Brown stingaree
- Conservation status: Least Concern (IUCN 3.1)

Scientific classification
- Kingdom: Animalia
- Phylum: Chordata
- Class: Chondrichthyes
- Subclass: Elasmobranchii
- Order: Myliobatiformes
- Family: Urolophidae
- Genus: Urolophus
- Species: U. westraliensis
- Binomial name: Urolophus westraliensis Last & M. F. Gomon, 1987

= Brown stingaree =

- Authority: Last & M. F. Gomon, 1987
- Conservation status: LC

Species of fish

The brown stingaree (Urolophus westraliensis) is a little-known species of stingray in the family Urolophidae, found at a depth of 60–220 m on the outer continental shelf off northern Western Australia. This species has a rhomboid pectoral fin disc colored light yellow or brown, sometimes with three faint, darker, transverse bars. Its nostrils have a skirt-shaped curtain of skin between them. Its tail ends in a leaf-shaped caudal fin and either lacks or has poorly developed lateral skin folds and a dorsal fin. The maximum known length is 36 cm. The International Union for Conservation of Nature (IUCN) has listed the brown stingaree under Least Concern, as there is negligible fishing pressure across most of its range.

==Taxonomy==
Peter Last and Martin Gomon described the brown stingaree in a 1987 issue of Memoirs of the National Museum of Victoria. The type specimen is a male 19 cm across, trawled from north of Port Hedland in Western Australia (hence the specific epithet westraliensis) by the FRV Soela on 2 April 1982. This species is closely related to the mitotic stingaree (U. mitosis).
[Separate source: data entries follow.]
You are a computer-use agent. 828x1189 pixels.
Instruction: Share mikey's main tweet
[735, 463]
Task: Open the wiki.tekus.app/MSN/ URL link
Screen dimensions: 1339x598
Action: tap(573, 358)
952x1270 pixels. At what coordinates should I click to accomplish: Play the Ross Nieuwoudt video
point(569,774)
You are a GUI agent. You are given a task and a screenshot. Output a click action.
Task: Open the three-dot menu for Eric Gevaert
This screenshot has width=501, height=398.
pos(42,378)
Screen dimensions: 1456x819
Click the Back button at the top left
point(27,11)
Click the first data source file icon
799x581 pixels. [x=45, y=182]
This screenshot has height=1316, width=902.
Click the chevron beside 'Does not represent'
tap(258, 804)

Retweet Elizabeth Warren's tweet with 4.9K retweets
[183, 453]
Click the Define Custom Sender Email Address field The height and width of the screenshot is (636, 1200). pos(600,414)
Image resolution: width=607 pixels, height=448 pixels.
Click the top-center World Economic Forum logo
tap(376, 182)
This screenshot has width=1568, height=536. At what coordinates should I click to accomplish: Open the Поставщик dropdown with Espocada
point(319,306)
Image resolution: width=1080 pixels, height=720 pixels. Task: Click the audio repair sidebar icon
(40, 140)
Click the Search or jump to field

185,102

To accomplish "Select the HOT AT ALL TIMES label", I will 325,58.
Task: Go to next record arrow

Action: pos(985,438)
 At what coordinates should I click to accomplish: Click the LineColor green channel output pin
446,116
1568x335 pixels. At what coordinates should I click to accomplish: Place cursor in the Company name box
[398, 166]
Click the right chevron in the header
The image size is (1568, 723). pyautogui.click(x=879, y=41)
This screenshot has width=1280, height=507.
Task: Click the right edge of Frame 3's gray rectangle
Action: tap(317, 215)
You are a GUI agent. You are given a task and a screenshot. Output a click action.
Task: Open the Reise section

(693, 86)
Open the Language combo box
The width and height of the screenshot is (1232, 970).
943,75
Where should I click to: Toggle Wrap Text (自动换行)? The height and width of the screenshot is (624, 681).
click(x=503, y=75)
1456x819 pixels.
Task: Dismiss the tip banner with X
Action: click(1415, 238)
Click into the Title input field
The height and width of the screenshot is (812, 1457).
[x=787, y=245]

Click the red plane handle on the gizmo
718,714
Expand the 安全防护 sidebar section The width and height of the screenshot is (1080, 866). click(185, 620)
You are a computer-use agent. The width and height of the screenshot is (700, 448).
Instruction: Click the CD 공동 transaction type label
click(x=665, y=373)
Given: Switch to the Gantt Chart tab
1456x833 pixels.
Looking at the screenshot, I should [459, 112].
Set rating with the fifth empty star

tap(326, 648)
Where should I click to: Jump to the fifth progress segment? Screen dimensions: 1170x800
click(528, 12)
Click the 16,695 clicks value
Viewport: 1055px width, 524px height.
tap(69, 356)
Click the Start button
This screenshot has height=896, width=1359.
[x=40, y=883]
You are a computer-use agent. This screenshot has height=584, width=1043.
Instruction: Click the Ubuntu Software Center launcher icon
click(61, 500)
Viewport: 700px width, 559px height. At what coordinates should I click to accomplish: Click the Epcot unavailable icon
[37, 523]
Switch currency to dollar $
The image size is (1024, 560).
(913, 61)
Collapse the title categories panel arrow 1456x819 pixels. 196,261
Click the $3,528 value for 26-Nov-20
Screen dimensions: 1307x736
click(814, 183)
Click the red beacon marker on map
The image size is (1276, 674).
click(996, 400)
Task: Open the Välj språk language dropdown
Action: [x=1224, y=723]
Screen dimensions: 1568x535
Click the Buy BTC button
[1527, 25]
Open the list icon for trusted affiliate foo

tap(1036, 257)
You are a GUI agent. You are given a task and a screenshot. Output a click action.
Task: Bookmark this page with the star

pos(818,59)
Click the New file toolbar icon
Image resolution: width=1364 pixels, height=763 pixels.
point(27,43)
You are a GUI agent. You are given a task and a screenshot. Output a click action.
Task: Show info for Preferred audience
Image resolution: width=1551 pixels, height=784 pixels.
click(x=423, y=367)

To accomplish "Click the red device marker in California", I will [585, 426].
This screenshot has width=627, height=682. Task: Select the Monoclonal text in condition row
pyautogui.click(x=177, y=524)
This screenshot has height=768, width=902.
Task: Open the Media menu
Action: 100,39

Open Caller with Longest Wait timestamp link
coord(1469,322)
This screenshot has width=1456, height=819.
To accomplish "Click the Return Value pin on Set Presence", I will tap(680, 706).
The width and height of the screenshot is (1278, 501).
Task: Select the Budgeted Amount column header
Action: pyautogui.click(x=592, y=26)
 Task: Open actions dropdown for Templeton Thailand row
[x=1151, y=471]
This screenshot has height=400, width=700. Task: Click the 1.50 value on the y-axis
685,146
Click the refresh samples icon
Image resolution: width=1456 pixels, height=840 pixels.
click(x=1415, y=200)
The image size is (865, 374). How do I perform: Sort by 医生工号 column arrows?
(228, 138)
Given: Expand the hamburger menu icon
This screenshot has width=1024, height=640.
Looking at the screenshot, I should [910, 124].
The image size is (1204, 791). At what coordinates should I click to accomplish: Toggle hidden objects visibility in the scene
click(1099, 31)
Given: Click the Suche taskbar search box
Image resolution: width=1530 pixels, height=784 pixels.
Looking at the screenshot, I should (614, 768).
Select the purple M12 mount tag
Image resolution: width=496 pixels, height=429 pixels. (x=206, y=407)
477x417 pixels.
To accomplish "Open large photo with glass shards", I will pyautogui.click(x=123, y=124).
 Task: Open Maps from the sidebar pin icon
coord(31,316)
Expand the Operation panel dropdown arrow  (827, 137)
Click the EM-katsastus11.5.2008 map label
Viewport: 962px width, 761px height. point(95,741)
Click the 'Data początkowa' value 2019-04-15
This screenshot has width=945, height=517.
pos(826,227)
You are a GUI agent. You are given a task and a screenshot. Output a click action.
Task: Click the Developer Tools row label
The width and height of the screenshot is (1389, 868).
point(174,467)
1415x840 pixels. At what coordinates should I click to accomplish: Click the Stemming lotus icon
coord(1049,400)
==Distribution and habitat==
Endemic to northern Western Australia, the brown stingaree is found over the outer continental shelf between the Dampier and Bonaparte Archipelagos. It is a benthic species that has been reported from a depth of 60–220 m.

==Description==
The pectoral fin disc of the brown stingaree is diamond-shaped and slightly wider than long, with broadly rounded outer corners. The anterior margins are nearly straight and converge at an obtuse angle on the snout, which protrudes slightly from the disc. The eyes are of modest size and followed by teardrop-shaped spiracles with rounded posterior rims. The outer rim of each nostril may form a knob at the back. Between the nostrils is skirt-shaped curtain of skin, with a posterior margin that is very shallowly fringed and extended into small lobes each corner. There are 5-6 small papillae (nipple-like structures) on the floor of the fairly large mouth, along with a few papillae on the lower jaw. The small teeth have roughly oval bases. The five pairs of gill slits are short, and the pelvic fins are small and rounded.

The tail is rather short, measuring 66-80% as long as the disc, with a serrated stinging spine on top about halfway along its length and a short, deep, leaf-shaped caudal fin at the end. There may be subtle traces of a lateral skin fold on either side and a dorsal fin in front of the sting. The skin is completely smooth. The upper surface is light yellow or brown in adults and light yellow in juveniles; there may be faint, darker bars running across the eyes, the gill region, and the middle of the back. The underside is whitish, and the caudal fin is yellow with a black margin. The largest known specimen measures 36 cm.

==Biology and ecology==
Little is known of the natural history of the brown stingaree. Reproduction is aplacental viviparous, with the developing embryos sustained by histotroph ("uterine milk") produced by the mother. The litter size is probably small, as in related species. Newborns measure 10–13 cm long; males mature sexually at under 24 cm long.

==Human interactions==
The range of the brown stingaree borders the area utilized by the North West Slope Trawl Fishery (NWSTF), but otherwise it faces no significant fishing pressure. Consequently, the International Union for Conservation of Nature (IUCN) has listed this species under Least Concern. Its population may have been affected by intensive foreign trawl fisheries that operated in the region from 1959 to 1990. It would potentially benefit from the implementation of the 2004 Australian National Plan of Action for the Conservation and Management of Sharks.